## Dataset entries

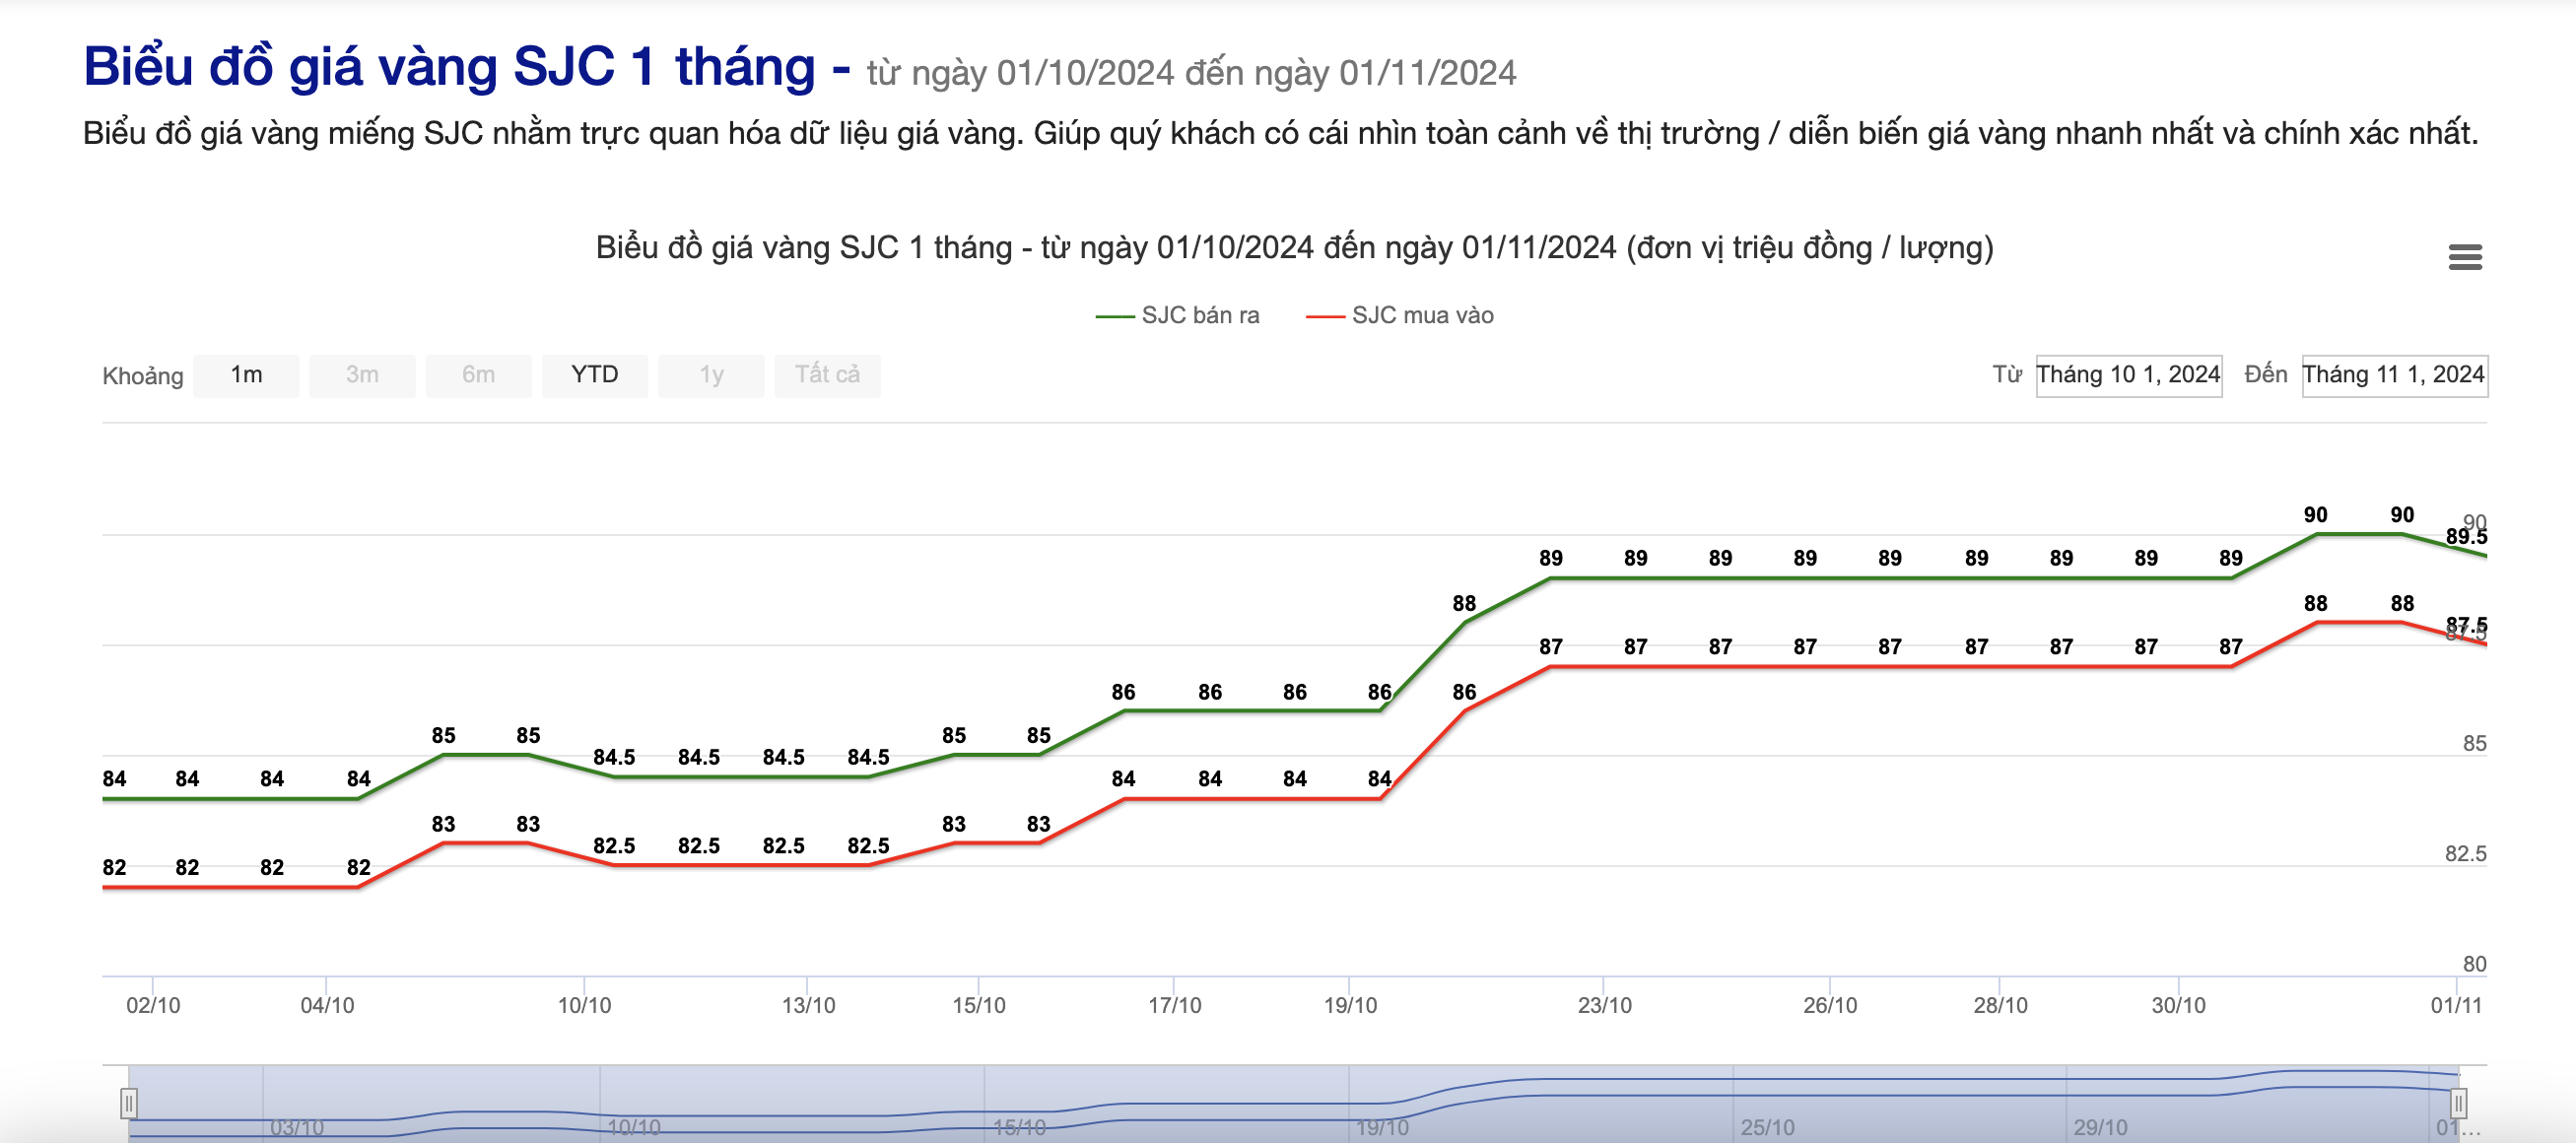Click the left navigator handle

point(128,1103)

---

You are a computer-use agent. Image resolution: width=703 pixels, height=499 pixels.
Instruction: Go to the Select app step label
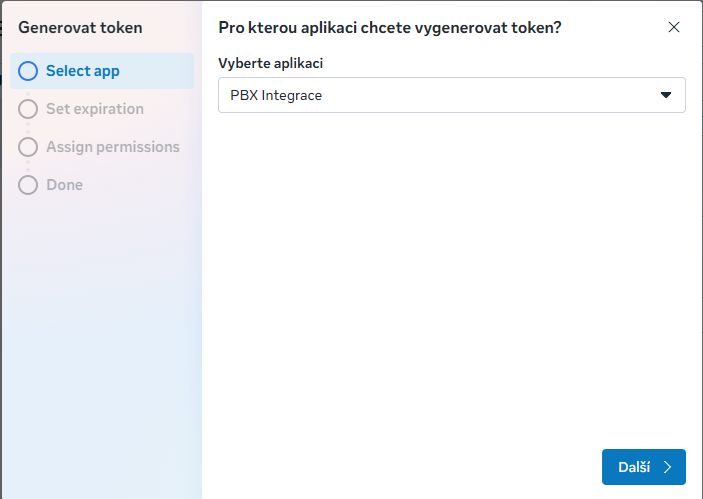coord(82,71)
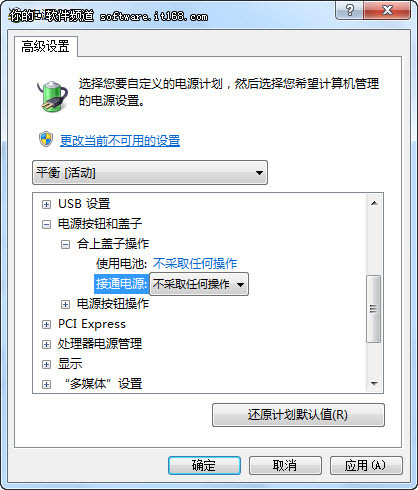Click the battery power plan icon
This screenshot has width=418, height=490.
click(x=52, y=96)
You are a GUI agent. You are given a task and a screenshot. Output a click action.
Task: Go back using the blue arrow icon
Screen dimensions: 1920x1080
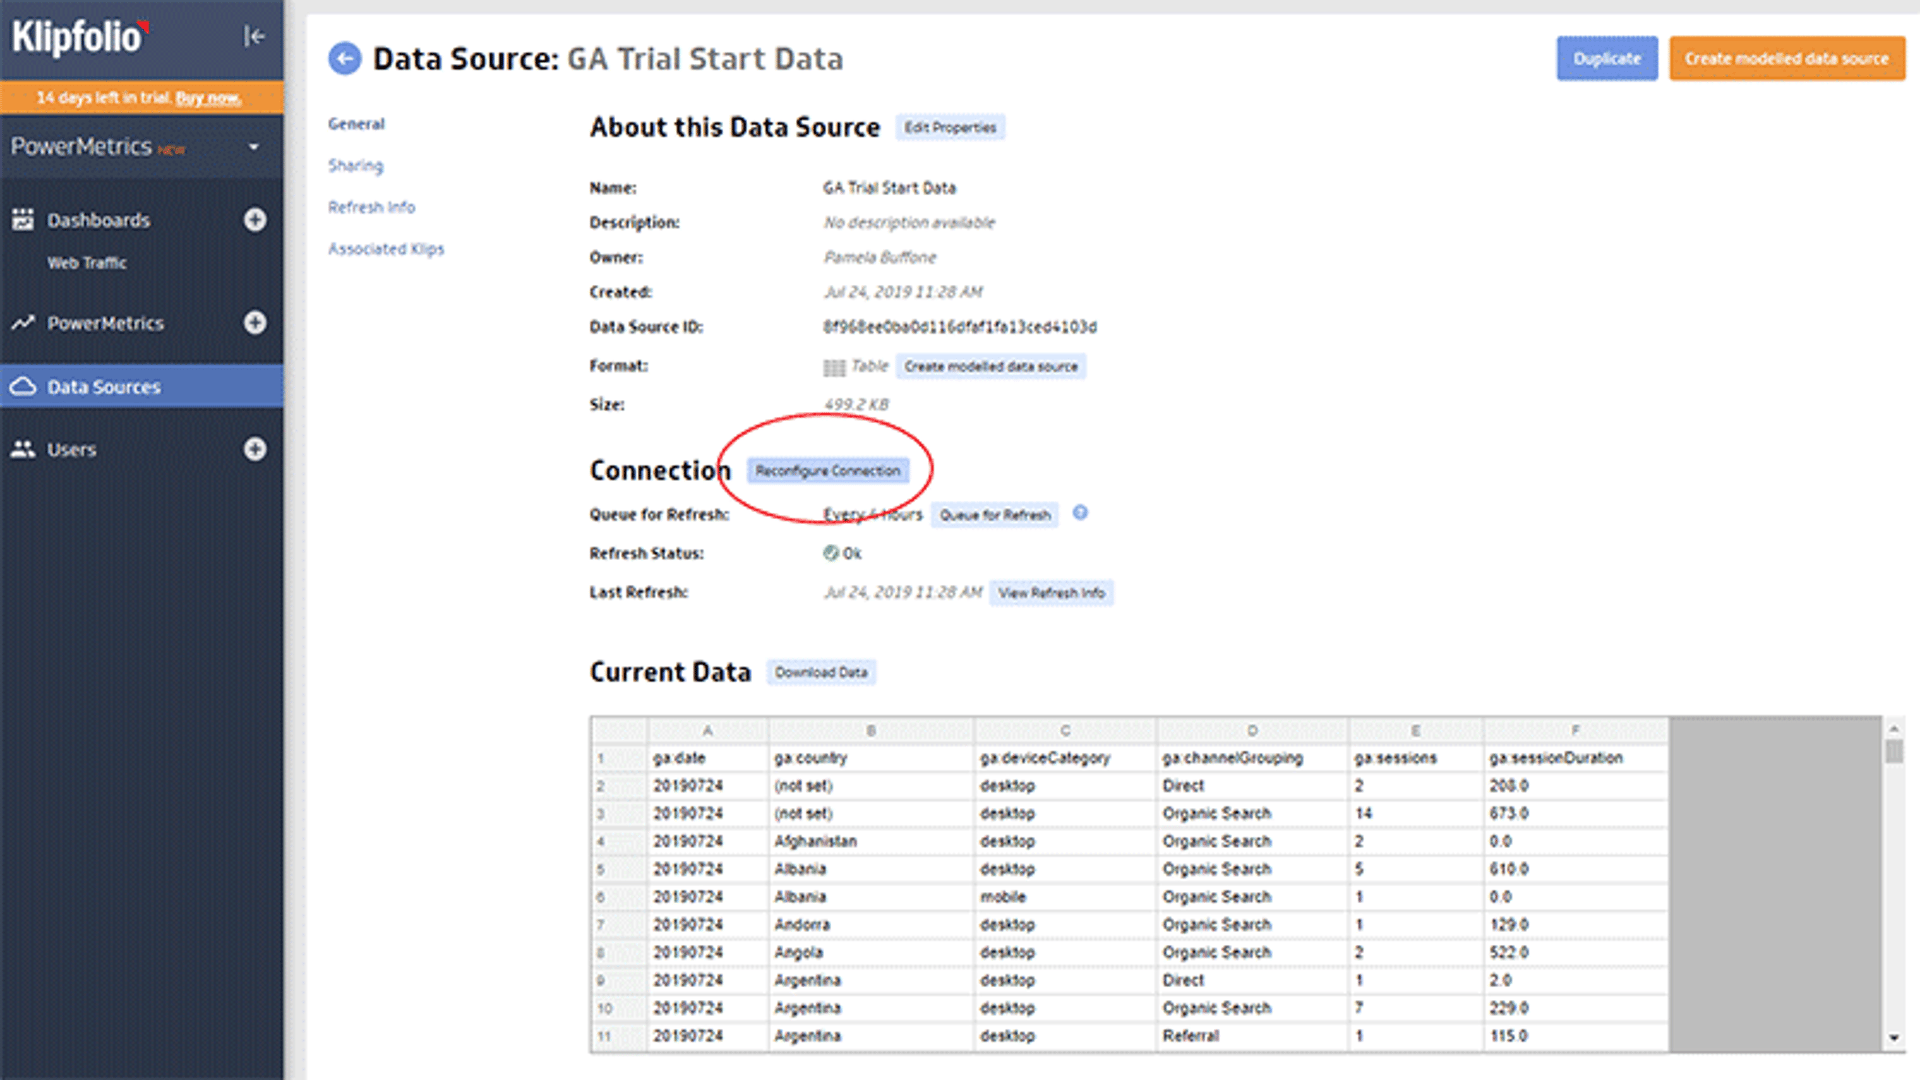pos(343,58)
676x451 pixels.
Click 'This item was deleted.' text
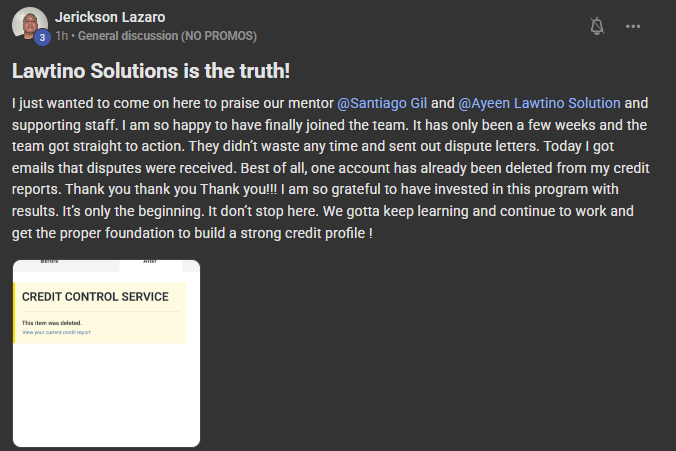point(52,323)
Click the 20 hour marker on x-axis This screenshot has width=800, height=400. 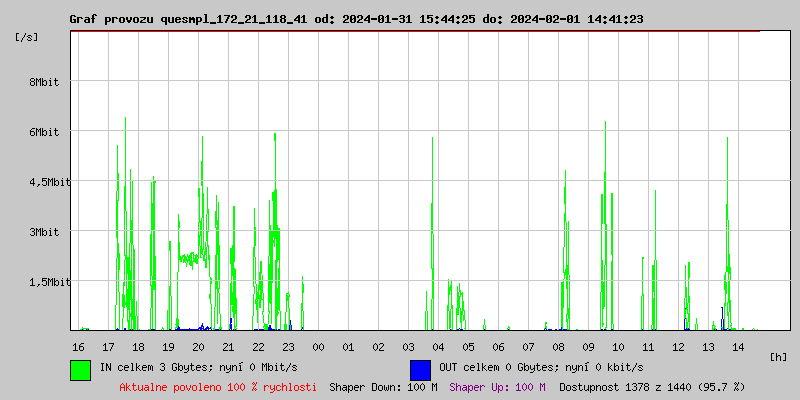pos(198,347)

## Exercise requirements
Put everything from the line containing "You are a computer-use" down to the line containing "pos(343,58)" into a numbered list, leaving out any blank lines and the pictures.

## The solution
1. You are a computer-use agent. Image resolution: width=703 pixels, height=499 pixels.
2. Instruction: Go to the Select app step label
3. coord(82,71)
4. Click the battery power plan icon
5. This screenshot has width=418, height=490.
6. click(x=52, y=96)
7. You are a GUI agent. You are given a task and a screenshot. Output a click action.
8. Task: Go back using the blue arrow icon
9. Screen dimensions: 1920x1080
10. pos(343,58)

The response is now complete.